Sniffles aren’t unusual in a toddler, so Jess Thomas didn’t worry when her daughter seemed a little sick that morning.
As Kidspot reports, the mom from Moree, Australia had noticed that 2-year-old daughter Paige was out of sorts on the morning of August 7. The toddler was moody and had a runny nose along with a low-grade fever. But experienced parents know that minor illnesses are just a fact of life when it comes to small children.GoFundMe
Nothing told the mom that her daughter was much sicker than she looked. Jess told Mamamia:
“It was just a normal day. I was at home with Paige that day, we went to the kinder gym that morning and she was jumping on the balancing beams, and going through the tunnel, having a great time.”
That afternoon, she went to pick up her nieces from school and saw that Paige was walking slowly and seemed “a bit off.” When they arrived home, Jess got her first indication that something was very wrong. She told Kidspot:
“Paige was playing and being silly. Then all of a sudden she started shaking all over. I knew something wasn’t right so I took her straight to Moree hospital.”

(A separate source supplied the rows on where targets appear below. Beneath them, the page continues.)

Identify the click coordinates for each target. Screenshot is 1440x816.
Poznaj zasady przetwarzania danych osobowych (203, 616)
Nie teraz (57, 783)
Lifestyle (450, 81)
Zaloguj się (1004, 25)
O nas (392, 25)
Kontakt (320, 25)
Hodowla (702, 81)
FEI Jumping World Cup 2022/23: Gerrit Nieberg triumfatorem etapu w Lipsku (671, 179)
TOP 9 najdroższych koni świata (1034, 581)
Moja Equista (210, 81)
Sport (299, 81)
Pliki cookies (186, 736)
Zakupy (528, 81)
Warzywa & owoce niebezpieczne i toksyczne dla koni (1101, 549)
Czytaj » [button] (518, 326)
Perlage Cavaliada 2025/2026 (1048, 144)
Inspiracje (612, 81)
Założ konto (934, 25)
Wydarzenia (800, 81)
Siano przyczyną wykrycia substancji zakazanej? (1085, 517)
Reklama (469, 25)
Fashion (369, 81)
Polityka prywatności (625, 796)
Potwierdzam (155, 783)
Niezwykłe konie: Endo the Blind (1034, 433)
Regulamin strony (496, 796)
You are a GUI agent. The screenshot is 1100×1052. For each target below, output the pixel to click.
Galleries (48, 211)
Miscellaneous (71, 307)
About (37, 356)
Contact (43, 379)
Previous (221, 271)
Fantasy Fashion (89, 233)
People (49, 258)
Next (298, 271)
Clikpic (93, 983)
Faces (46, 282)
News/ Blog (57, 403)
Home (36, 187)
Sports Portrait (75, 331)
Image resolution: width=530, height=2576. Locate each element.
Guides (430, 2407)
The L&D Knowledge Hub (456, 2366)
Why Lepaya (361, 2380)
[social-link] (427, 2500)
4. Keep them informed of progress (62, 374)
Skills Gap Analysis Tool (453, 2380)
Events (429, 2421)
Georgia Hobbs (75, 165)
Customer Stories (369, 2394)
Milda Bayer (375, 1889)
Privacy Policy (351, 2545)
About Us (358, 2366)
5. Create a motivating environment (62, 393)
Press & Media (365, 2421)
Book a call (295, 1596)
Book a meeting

She added that her daughter’s condition rapidly declined. The toddler “was in and out, like falling asleep,” on the drive to the hospital and vomited as they waited for treatment in the emergency room.
At first, doctors believed that Paige’s high fever, seizures, and vomiting were symptoms of meningitis. That night, she was transferred to another hospital, then flown the next day to a children’s hospital in Sydney.
An MRI revealed that Paige had suffered significant brain damage. Doctors diagnosed the toddler with Acute Necrotizing Encephalopathy (ANE), a rare brain disease that often follows a viral infection, such as the flu.
According to the National Institutes of Health, ANE usually occurs in early childhood. The condition generally begins with flu-like symptoms like fever, congestion, vomiting, or a cough. It then progresses to neurological symptoms, including seizures, hallucinations, and coordination problems.
The condition has a genetic component, though it is unclear how the gene mutations associated with ANE are involved in the process wherein a viral infection triggers the brain disease. Influenza is the most common trigger for ANE, though enterovirus, coxsackie virus, and human herpesvirus 6 have also been known to cause ANE.
About one third of ANE sufferers do not survive the initial illness and subsequent neurological effects. Among those that do survive, about half will suffer permanent brain damage resulting in difficulty with speech, walking, or other functions. There is also a chance that the condition will recur in the future. However, some victims of ANE are able to recover completely.
Paige’s father, Adam, told Mamamia that hearing his daughter had ANE was devastating:
“It was the worst thing you can possibly hear. I just couldn’t talk, to be honest. The first thing we asked was, ‘How do we fix it?’ and they told us you can’t really fix it. To see thirty people standing around your little girl who’s just two years old is pretty tough. It was pretty brutal, excruciating, to watch.”
More than once, Adam and Jess were told that their daughter wouldn’t survive, but every time, Paige pulled through. She was even briefly put in hospice care before her unexpected recovery sent her back to the hospital. Adam told Mamamia:
“It’s a horrible thing to think that you can have a perfectly normal life three weeks ago, just with a kid with a bit of a runny nose and that was it.
It’s been really hard to fathom what’s happened. When you go to a hospital and they tell you there’s nothing they can do, that’s really tough. There’s nothing you can do for an ANE patient, you can’t operate on them, you can’t do anything really.”
Because of the brain damage caused by ANE, Paige’s prognosis is uncertain. Doctors told her parents that she would require a feeding tube for the rest of her life. Less than a month later, her parents were thrilled to see her eating on her own.
Paige’s parents have been beside their daughter’s hospital bed, far from home, for weeks. They don’t yet know what complications their daughter will face or what kind of rehabilitation she will require in the future.
The family has set up a GoFundMe page to help cover medical treatments and other financial needs. Though Paige’s future is still unknown, her father told Mamamia that he’s proud of how tough his daughter has proven to be:
“I’ve always said, Paige will decide what she wants to do. We’re very proud parents that she’s fighting hard. We’re focused on doing the best we can for Paige, to give her the best quality of life that she can have.”